Ada County and Canyon County, which compose the biggest metro area in the state, but still make up just 40 percent of Idaho’s population overall, did account for about 58 percent of the state’s population increase. If Idaho’s population this year had been enough to account for a third congressional district, those two counties alone (out of the state’s 44) would have been far more than enough to populate more than a single congressional district. (In political terms, that means if the districts were artfully cut, the Ada-Can district could have been politically competitive between the parties. As it is … maybe in 2030.)
If we add in the population increase in Kootenai and Bonneville counties, those four counties account for 77 percent of the increase Idaho saw overall. The other 40 counties in the state contributed only a small sliver.
And not all of them contributed to the increase. Five counties - Butte, Clark, Custer, Fremont, Power - saw declines in population. More additional counties barely stayed on the plus side of the ledger.
You won’t have missed that the big population increases come in counties that are among the state’s largest, and the declines or static levels came in smaller population areas. The single most startling population increase anywhere in the state was in Meridian, in top-population Ada County, which went from 75,092 people a decade ago to 121,182 last year - an increase massive in both raw numbers (an increase that equals about a quarter of Idaho’s overall) and as a percentage (61.4 percent). The percentage growth in Eagle and Kuna were nearly as high.
But there are some complexities to the picture.
The numbers also show some curious population increases outside city limits, even in small population counties, even in regions that generally seem not to be growing much.
Look at small and away-from-the-metros Bear Lake County, which overall grew by 2.6 percent. Its five cities are all relatively small and grew just a little, but outside of them, population grew by 8.5 percent - close to four times as strongly as the county overall.
The population of Fairfield, the one city in Camas County, shrank over the last decade. But the rural area outside of town grew, by enough that the county in total registered a small population increase.
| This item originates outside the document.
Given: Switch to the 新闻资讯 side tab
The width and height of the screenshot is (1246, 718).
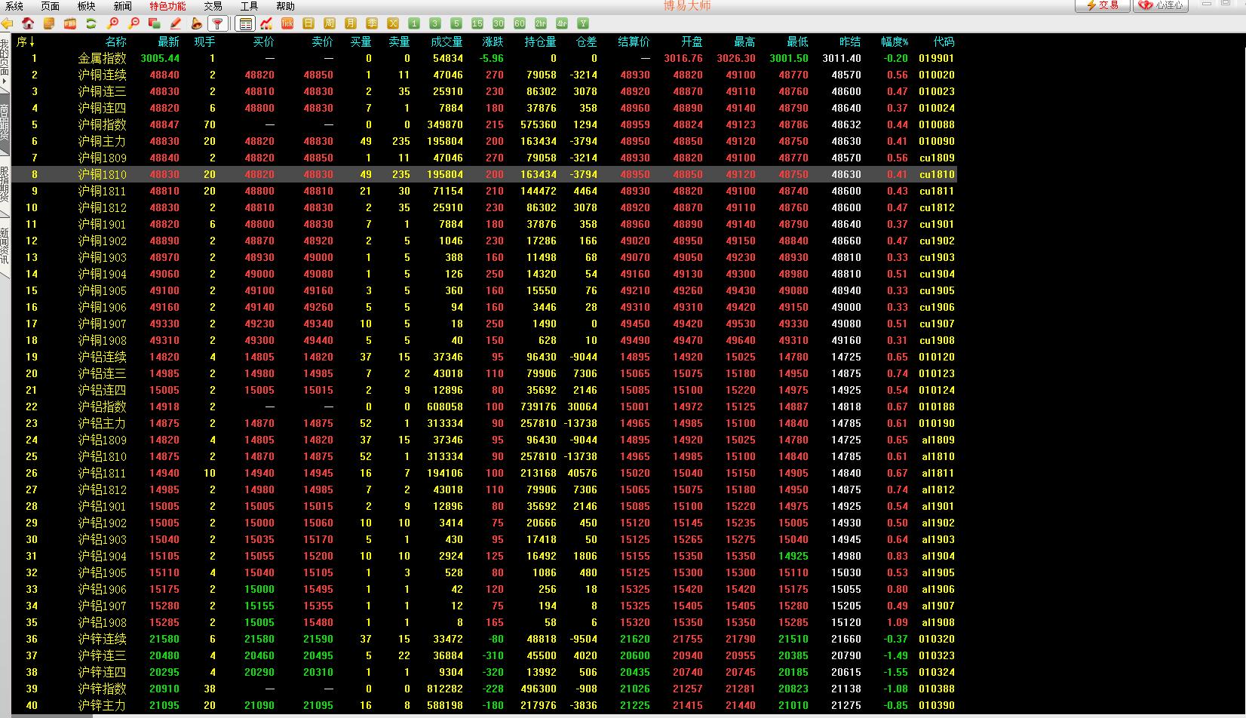Looking at the screenshot, I should [x=5, y=245].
The rural areas in Caribou County grew close to three times as fast as the county overall. And so on.
Unincorporated areas around Idaho, in smaller and even some of the larger counties, outperformed their county overall in county after county: Adams, Bannock, Bingham, Boise, Bonneville, Boundary. Cassia, Gem, Gooding, Jefferson, Latah, Lincoln, Nez Perce, Jefferson, Oneida, Teton, Washington. (You’ll notice that Ada, Canyon and Kootenai counties, the most urban and suburban parts of the state, are not on this list.)
This looks like growth in a population of people who really don’t want to be around cities or suburbs. These look like people trying to get away from it all. It would be oversimplifying to suggest that there’s a significant amount of the Redoubt viewpoint in many of these places that have been picking up population. But probably there would be some truth in the idea.
So here’s something you might reasonably draw from the 2020 census in Idaho:
The urban and suburban population of the state is growing rapidly, and that will have, over time, an impact on the state’s politics.
But that growth appears to be countered, to a smaller but still significant degree, by the growth in many of the remote and unincorporated parts of the state.
Whose growth will be prevailing in the years to come?